Two youngsters I met on the boat who restored my faith in their generation. The oke on the left was an Aussie who was spending the summer riding his 1983 racing bike through Europe in work pants and T-shirts. No "high tech fibres" and fancy stylish cycle fashions needed, thank you. He didn't look like a Lance Armstrong type, lean and chiseled with that steely stare, but he was doing 140 to 160 k's a DAY on that antique. My kinda oke.
The other one was an American high school teacher who had just done the EL CAMINO DE SANTIAGO pilgrimage hike (or The Way of Saint James) in northern Spain. It's 30 k's a day for something like 5 weeks. I liked him, he wasn't a typical yank. He was skinny, quiet, open-minded and respectful of other people.
They both made me feel like a lazy bastard.
In 2008 I had merely made the briefest acquaintance of Italian drivers. I was about to get an edu-macation in fucking insanity. Good thing I didn't know it, would have got right back on the ferry...

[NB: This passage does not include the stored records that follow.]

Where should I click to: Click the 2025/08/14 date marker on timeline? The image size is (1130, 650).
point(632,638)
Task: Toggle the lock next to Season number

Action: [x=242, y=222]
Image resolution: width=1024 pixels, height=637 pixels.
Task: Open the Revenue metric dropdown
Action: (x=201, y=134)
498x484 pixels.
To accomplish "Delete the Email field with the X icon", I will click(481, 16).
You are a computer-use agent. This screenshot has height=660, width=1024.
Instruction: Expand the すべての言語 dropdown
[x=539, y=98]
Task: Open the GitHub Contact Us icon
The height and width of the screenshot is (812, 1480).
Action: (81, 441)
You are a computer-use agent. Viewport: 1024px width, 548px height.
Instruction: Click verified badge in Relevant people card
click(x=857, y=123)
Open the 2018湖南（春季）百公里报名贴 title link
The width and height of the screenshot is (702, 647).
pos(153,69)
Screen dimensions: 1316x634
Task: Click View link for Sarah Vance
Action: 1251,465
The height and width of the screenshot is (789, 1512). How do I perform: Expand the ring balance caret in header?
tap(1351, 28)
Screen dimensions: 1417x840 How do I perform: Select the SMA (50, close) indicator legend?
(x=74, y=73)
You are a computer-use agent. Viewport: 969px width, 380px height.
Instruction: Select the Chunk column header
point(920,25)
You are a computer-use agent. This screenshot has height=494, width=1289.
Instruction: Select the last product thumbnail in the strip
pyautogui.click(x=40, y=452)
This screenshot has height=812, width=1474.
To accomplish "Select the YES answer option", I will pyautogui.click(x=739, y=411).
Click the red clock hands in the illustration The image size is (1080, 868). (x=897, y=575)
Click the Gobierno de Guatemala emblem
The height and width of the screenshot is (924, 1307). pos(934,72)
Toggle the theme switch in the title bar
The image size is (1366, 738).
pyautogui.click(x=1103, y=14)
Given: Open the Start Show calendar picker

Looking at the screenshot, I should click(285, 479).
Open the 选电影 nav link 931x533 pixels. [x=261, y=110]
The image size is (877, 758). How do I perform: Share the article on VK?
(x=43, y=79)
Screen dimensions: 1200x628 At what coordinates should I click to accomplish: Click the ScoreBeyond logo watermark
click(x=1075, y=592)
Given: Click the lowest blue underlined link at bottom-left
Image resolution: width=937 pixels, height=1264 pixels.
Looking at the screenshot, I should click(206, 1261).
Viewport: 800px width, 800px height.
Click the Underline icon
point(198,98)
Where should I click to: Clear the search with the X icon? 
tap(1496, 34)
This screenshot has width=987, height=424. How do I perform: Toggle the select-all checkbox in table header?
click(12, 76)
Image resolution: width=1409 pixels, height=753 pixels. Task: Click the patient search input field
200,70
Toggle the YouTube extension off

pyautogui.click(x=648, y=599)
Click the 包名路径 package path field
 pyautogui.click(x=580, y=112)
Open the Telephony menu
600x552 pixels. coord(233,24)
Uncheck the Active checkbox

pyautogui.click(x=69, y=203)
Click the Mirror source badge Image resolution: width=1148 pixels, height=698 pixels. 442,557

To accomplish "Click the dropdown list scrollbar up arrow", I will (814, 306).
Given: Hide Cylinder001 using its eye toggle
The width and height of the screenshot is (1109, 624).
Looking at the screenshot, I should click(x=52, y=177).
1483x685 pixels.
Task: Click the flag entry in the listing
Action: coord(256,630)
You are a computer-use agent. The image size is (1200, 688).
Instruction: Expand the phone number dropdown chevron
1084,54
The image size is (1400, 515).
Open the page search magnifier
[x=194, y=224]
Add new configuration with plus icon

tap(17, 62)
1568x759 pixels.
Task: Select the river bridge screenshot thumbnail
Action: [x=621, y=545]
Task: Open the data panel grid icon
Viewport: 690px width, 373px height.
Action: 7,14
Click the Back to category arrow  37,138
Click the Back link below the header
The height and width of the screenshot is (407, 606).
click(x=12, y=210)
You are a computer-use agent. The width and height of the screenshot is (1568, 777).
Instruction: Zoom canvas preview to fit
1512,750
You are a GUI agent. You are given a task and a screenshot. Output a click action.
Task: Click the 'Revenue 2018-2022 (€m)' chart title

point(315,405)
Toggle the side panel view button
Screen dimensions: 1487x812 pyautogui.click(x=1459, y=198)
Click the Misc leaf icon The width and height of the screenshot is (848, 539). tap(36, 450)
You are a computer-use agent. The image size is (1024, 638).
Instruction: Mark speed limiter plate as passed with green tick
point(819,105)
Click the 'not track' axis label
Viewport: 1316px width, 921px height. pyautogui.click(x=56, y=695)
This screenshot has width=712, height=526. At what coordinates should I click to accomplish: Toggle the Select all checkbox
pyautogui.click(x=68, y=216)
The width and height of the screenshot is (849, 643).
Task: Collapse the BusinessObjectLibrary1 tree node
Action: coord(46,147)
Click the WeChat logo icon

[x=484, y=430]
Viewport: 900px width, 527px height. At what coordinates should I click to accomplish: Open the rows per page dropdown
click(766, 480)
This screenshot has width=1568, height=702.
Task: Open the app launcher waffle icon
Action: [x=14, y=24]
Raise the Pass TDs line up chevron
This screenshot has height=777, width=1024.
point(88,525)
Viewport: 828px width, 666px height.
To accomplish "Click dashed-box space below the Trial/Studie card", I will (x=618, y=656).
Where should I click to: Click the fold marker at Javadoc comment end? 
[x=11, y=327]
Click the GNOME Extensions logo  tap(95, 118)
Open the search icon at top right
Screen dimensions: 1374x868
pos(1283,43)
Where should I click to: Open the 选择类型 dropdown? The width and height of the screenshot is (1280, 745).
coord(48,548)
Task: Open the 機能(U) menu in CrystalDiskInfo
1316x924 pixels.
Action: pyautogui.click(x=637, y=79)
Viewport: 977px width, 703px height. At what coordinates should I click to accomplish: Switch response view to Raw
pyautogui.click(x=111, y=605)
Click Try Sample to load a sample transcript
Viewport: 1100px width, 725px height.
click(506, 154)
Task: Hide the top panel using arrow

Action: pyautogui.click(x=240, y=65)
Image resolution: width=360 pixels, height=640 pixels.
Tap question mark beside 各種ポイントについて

Brindisi is located on the back side of the "heel" of Italy, about as far south as you can go, and nothing to look at. All I saw was light industry with some agriculture in between. Instead of heading north right away, I got clever and decided to ride across the heel to Taranto, which is at the "instep" if you can visualise it. In the early days of World War 2, the British navy's old 90-knot Swordfish biplanes gave the Italian navy a serious hiding in the harbour of Taranto. I'd read the autobiography of one of the British pilots, and thought I might get a big picture idea of what he had written. Bad idea - I got stuck in morning traffic on a two-lane road at a railway crossing and had lesson one in driving, Italian style. After extricating myself from THAT mess, I headed north on small backroads through farmlands and small villages. It was fun, but time-consuming so I got back on the regional highway up the east coast to BARI and points beyond. My goal was FOGGIA, where the SAAF flew from in WW2 and some old toppie friends I had from those days told me stories about.
I was starting to understand what I had let myself in for as far as riding went, but I fell in love with Italy almost immediately. The first petrol station I filled up at had this sign:
That opened my eyes, and I swear, EVERY one of the hundreds of petrol stations I saw over the next week, had a bar in them. I'm moving there as soon as I can save enough money for a one way ticket.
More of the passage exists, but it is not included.